→ Excerpt provided:
Open space in Intramuros, Manila, Philippines

Plaza de España, also known as Plaza España, is a public square in Intramuros, Manila, Philippines, formed by the intersection of Andres Soriano Avenue, Solana Street and Muralla Street. It is a triangular "square" which features a monument to King Philip II of Spain, after whom the Philippines was named. The square is one of 47 parks and plazas in the City of Manila maintained by the city's Park Development Office in partnership with the Intramuros Administration. It is surrounded by the Aduana Building, the BPI Intramuros building, which replaced the old Santo Domingo Church destroyed during World War II, and the Banco Filipino condominium building built on a portion of the old Ayuntamiento de Manila.

→ Assignment 1:
Condense the paragraph of the Plaza de España text that begins "Plaza de España, also known as Plaza España" into a bulleted list that keeps its main facts.
→ Assignment 2:
In the Plaza de España text, which city office maintains the square in partnership with the Intramuros Administration?
→ Assignment 3:
Write a continuation of the text on Plaza de España, starting after its final sentence.

→ Dataset excerpts:
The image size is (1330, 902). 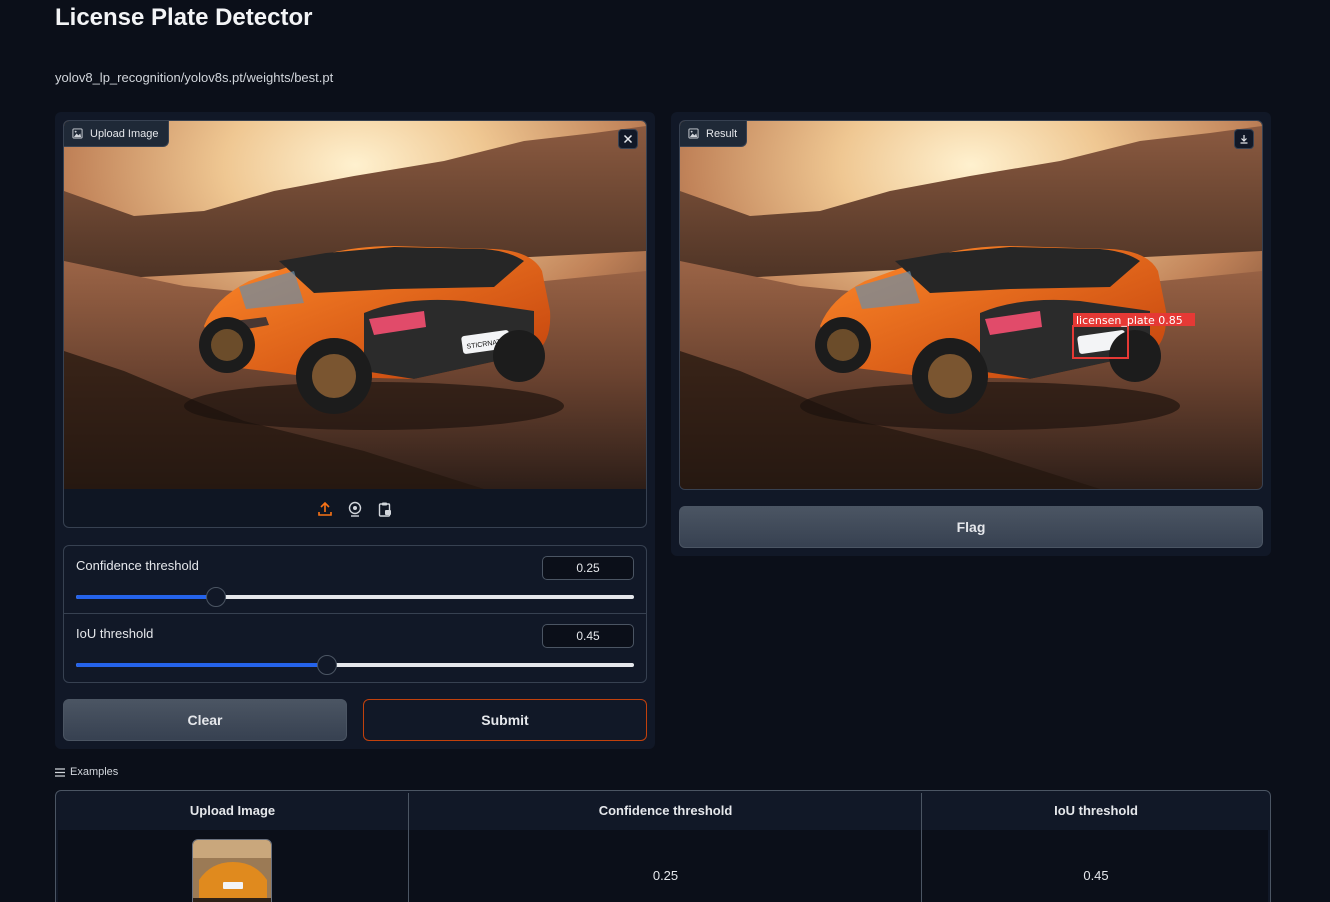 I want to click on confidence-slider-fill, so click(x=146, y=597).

---

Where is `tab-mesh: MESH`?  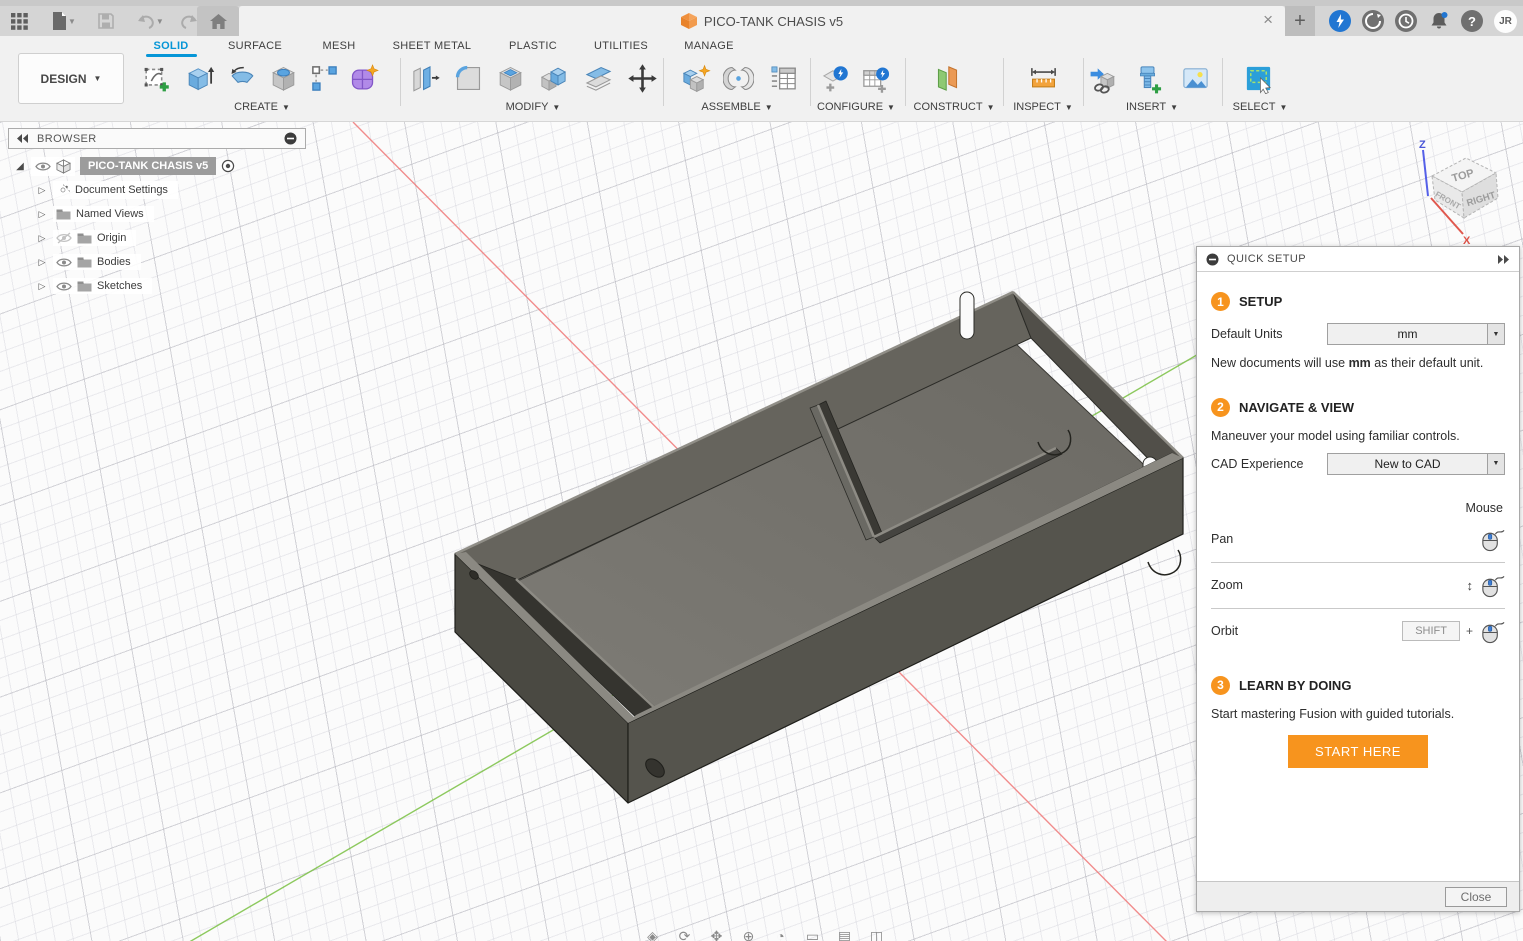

→ Answer 1:
- Public square in Intramuros, Manila, Philippines, also called Plaza España
- Formed by the intersection of Andres Soriano Avenue, Solana Street and Muralla Street
- Triangular in shape, with a monument to King Philip II of Spain, after whom the Philippines was named
- One of 47 parks and plazas in the City of Manila, maintained by the city's Park Development Office with the Intramuros Administration
- Surrounded by:
  - the Aduana Building
  - the BPI Intramuros building, which replaced the old Santo Domingo Church destroyed in World War II
  - the Banco Filipino condominium building, built on part of the old Ayuntamiento de Manila

→ Answer 2:
The City of Manila's Park Development Office.

→ Answer 3:
In the early Spanish colonial period, the square was simply Plaza Aduana. In 1897, it was renamed to Plaza de los Martires de la Integridad de la Patria or simply Plaza de Martires after the Spanish soldiers who died during the Philippine Revolution. It was in 1902, during the American colonial period, that the plaza came to be known by its present name.

The Intramuros Administration began restoring the plaza in 1982. In 1998, the monument to King Philip II was erected in the plaza's center. It was inaugurated in 2000 during the state visit of Queen Sofía as part of the celebration of the Philippine Centennial.